OBJETIVOS -
(1) Enumere todas las personas que el texto sobre Camus menciona por su nombre.
(2) Transcriba textualmente el pasaje del texto sobre Camus que comienza con "Qué importa que Michel" y continúa hasta "y Sartre, compartían.".

FRAGMENTO DE TEXTO -

***

Albert Camus, El revés y el derecho
Aunque esta es una idea muy sartreana viene al caso: un hombre es la suma de sus actos y nada más. De poco nos sirve imaginar qué es lo que nos hubiera dado un escritor tan talentoso como Camus si hubiese vivido unos años más. De nada vale lamentarse por su muerte repentina y temprana, ocurrida aquel 4 de enero de 1960, cuando el escritor argelino tenía, apenas, 47 años. De nada nos sirve darle la razón en todo e idealizarlo ahora que está muerto. El único y verdadero homenaje que se le puede hacer a un escritor es leer su obra, evaluarla y valorarla. Esto lo que realmente hubiese querido el autor argelino. Porque en realidad Camus es, sobre todo, la suma de una obra forjada con pasión y dedicación. Lo más importante de él es lo que dejó escrito y nada más. Y lo que dejó escrito es suficiente para afirmar lo siguiente: fue uno de los más grandes escritores de la lengua francesa y uno de sus más lúcidos pensadores. Pero, además, fue, sobre todo, un ser humano consecuente y comprometido: uno de aquellos rebeldes que, fieles al pensamiento de Nietzsche, actuaba en consecuencia a lo que pregonaba y pensaba.
Qué importa que Michel Onfray trate de oponerlo —por razones personales y emocionales— a su contemporáneo Jean-Paul Sartre. Qué importa que Onfray idealice al primero y maldiga al otro1, haciendo precisamente aquello que tanto Sartre como Camus nos enseñaron que no se debía hacer. Porque idealizar a una persona —sea para bien o para mal— es mentir. La verdad es que los seres humanos no somos ni tan buenos ni tan malos. Y esta es una idea que ambos, Camus y Sartre, compartían.
Ahora que han pasado más de cincuenta años de su muerte, muchos—entre ellos Vargas Llosa— le dan la razón a Camus, pero esto tampoco vale demasiado. Y es que las ideas son peregrinas. Las ideas no son eternas. Las sociedades las recogen y luego las devuelven (en ocasiones de modo caprichoso). A veces deben pasar siglos para ser nuevamente útiles. A veces apenas unos pocos lustros. Qué sabemos nosotros, en realidad, de su destino. Decir que Camus tenía la razón respecto de su negativa a los totalitarismos y dogmas ideológicos (entre ellos el marxismo), ahora que está muerto y que supuestamente se han desmoronado las grandes ideologías, es decir poco. Es sacar una conclusión cómoda y fuera de contexto. Más que sus ideas lo que algunos de sus contemporáneos, entre ellos Sartre, le reclamaron a Camus, en algún momento, fue su silencio y su inacción. Y con justa razón. Pues nunca son lo mismo las palabras del que se halla en situación (comprometido en un acto) que las del observador pasivo. Y Camus, sobre todo respecto al conflicto argelino, nunca tomó bando.

***

DATOS PROPORCIONADOS -
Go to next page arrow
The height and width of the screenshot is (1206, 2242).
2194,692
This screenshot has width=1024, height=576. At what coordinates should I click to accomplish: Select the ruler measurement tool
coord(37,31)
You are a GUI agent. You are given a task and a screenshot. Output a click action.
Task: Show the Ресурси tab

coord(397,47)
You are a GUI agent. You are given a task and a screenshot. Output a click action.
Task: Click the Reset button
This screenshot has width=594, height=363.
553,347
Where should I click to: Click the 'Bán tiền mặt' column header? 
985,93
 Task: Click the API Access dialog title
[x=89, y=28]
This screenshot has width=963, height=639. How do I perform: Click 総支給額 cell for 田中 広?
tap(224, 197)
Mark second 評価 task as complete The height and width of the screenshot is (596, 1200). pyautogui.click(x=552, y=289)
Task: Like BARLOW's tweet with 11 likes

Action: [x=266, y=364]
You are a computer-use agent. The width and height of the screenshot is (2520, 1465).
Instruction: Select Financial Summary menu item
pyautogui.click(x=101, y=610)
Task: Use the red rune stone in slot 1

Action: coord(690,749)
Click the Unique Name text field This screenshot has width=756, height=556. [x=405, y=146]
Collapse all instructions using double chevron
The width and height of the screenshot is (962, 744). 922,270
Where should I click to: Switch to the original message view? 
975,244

***

RESPUESTAS -
(1) Albert Camus, Nietzsche, Michel Onfray, Jean-Paul Sartre, Vargas Llosa

(2)
Qué importa que Michel Onfray trate de oponerlo —por razones personales y emocionales— a su contemporáneo Jean-Paul Sartre. Qué importa que Onfray idealice al primero y maldiga al otro1, haciendo precisamente aquello que tanto Sartre como Camus nos enseñaron que no se debía hacer. Porque idealizar a una persona —sea para bien o para mal— es mentir. La verdad es que los seres humanos no somos ni tan buenos ni tan malos. Y esta es una idea que ambos, Camus y Sartre, compartían.